With the ordinance going before the BOS on May 18, it’s critical that we pay attention to every detail. We need to push Supervisors for even more improvements to make this ordinance truly neighborhood compatible and environmentally sound.

We will be following up with recommended actions, such as writing the BOS, in a few days, but in the meantime, below are some new Letters to the Editor.

Hopkins’ comments (Press Democrat 4/13/21)

EDITOR: I found Supervisor Lynda Hopkins’ comments in the April 4 article about cannabis farms disingenuous at best (“Rift over cannabis farms widening”). I scratched my head when I read that she questioned where the figure of 65,000 acres available for cannabis cultivation came from and said she would like to see data to back up that assertion.
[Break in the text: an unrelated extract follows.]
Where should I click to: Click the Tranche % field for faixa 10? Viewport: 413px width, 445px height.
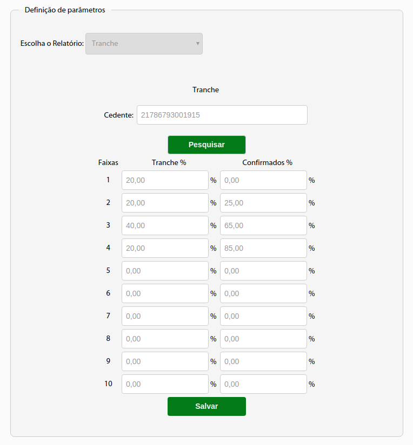click(165, 384)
For the past several years, she and Supervisor James Gore comprised the committee that directed county planning staff on developing a new cannabis ordinance. If the figure is grossly over what is available or economically viable, why didn’t she ensure that a more accurate figure was incorporated into the draft ordinance and used as a basis for addressing environmental and aesthetic impacts?

At a minimum, urban boundary acreages should have been excluded as well as federal- and state-recognized impacted water sheds. A properly crafted ordinance could allow for ample acreage for cannabis grows while protecting rural residents’ quality of life.
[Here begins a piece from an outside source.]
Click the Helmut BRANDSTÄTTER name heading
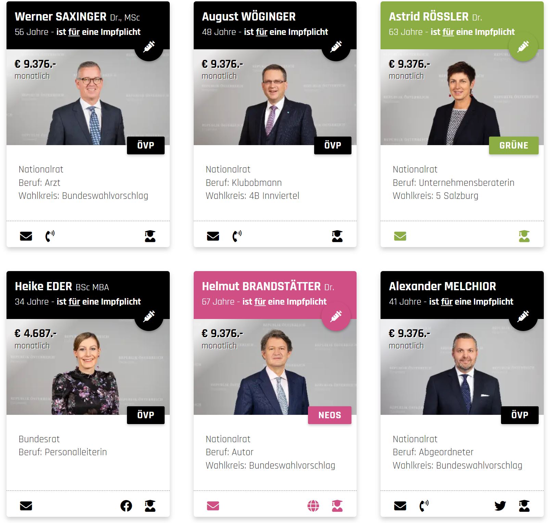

I have to agree with the growers and rural residents that from inception the county’s cannabis regulations have been a fiasco.

For the record, the 65,000-acre figure is on Page 25 of the county’s draft subsequent mitigated negative declaration.


Santa Rosa

Take the long view (Press Democrat 4/14/21)

EDITOR: This year, our county is once again heading into drought. We need our planners and supervisors to take a long view. I am disappointed in our county’s proposed cannabis ordinance, which goes for a one-size-fits-all, let’s-make-it-easier approach.

The proposed revision does not make it easy. Small growers’ needs are not adequately addressed. Residents seeking setback buffer zones of 1,000 feet from their homes find their needs are not considered.

The main argument for encouraging cannabis production is economic. We do need a strong local economy. But what do we want that local economy to be comprised of? Our foodshed bonds our county. What will happen to cropland values if they are based on the current estimated $1.1 million an acre that cannabis yields? What will happen to our communities if they are left to battle over whether sites are appropriate?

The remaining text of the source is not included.